• [What to produce]
Count the lines of the material below that contain the string "событие", treating uppercase and lowercase as different. Reply with the number alone.

--- start Data to use ---

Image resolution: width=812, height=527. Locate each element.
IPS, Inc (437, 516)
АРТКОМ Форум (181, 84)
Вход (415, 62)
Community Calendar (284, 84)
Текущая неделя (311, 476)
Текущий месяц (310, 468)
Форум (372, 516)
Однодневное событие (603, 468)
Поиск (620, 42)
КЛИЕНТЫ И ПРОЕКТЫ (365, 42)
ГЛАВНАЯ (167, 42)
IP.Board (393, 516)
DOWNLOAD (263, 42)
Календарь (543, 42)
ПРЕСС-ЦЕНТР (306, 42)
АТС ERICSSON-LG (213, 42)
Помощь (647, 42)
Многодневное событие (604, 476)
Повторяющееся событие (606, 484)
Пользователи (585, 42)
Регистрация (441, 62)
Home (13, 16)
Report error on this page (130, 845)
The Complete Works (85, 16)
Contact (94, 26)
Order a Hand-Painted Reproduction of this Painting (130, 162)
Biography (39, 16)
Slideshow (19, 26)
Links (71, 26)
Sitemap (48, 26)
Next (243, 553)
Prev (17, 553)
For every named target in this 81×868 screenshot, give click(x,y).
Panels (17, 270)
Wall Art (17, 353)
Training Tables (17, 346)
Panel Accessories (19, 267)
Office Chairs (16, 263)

--- end Data to use ---

• [Response]
3